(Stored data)
[Start of Attachment]

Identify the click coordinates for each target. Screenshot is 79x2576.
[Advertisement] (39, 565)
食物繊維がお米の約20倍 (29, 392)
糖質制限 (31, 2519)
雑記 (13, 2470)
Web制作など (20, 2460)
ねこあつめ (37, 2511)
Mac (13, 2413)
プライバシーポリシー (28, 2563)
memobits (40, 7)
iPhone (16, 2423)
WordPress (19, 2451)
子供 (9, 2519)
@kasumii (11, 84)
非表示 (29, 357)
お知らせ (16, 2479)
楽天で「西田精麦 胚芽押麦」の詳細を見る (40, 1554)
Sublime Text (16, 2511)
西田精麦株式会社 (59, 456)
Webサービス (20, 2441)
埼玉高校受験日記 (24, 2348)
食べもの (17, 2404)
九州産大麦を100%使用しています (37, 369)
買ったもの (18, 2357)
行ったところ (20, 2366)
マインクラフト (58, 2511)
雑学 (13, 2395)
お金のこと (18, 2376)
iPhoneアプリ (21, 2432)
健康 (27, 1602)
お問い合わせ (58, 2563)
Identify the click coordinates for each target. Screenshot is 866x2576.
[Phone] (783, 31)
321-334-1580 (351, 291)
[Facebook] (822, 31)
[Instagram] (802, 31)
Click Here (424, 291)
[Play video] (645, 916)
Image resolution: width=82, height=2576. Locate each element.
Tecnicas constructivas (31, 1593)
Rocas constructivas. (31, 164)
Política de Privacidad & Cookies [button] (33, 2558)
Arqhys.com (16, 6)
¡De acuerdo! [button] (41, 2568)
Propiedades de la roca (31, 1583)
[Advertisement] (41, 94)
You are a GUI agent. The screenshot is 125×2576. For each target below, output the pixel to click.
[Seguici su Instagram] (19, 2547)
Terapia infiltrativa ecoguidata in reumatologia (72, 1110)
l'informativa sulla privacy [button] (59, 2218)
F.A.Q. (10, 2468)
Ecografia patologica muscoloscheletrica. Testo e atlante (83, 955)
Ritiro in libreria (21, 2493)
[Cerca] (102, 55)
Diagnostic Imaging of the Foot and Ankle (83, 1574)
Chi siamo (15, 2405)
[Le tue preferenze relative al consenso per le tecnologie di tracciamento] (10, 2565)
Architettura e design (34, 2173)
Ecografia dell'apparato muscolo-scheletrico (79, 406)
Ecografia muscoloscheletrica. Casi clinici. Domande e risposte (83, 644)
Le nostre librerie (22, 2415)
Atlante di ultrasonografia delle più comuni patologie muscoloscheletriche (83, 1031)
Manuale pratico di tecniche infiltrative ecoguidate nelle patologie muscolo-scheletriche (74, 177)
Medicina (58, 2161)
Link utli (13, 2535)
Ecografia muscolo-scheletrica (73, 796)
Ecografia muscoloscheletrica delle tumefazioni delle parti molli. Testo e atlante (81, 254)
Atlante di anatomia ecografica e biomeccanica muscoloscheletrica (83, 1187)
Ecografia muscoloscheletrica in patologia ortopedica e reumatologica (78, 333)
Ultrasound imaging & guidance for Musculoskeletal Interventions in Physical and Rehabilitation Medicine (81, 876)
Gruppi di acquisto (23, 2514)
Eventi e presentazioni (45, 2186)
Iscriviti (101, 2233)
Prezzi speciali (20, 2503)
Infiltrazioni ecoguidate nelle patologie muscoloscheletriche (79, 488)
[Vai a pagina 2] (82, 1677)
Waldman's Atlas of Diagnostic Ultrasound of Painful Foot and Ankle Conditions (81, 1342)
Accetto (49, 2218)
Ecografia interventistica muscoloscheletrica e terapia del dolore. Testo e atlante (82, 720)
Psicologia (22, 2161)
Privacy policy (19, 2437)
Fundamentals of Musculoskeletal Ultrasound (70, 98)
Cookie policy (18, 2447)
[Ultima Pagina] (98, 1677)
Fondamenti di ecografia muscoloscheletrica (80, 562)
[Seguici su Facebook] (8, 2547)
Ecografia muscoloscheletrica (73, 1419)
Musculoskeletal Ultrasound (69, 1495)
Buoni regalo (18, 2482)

[End of Attachment]

● **Aim of the task**
A word-for-word restatement of the lines running from the one with "Privacy policy (19, 2437)" to the last line of the records is the whole answer.

● **Solution to the problem**
Privacy policy (19, 2437)
Fundamentals of Musculoskeletal Ultrasound (70, 98)
Cookie policy (18, 2447)
[Ultima Pagina] (98, 1677)
Fondamenti di ecografia muscoloscheletrica (80, 562)
[Seguici su Facebook] (8, 2547)
Ecografia muscoloscheletrica (73, 1419)
Musculoskeletal Ultrasound (69, 1495)
Buoni regalo (18, 2482)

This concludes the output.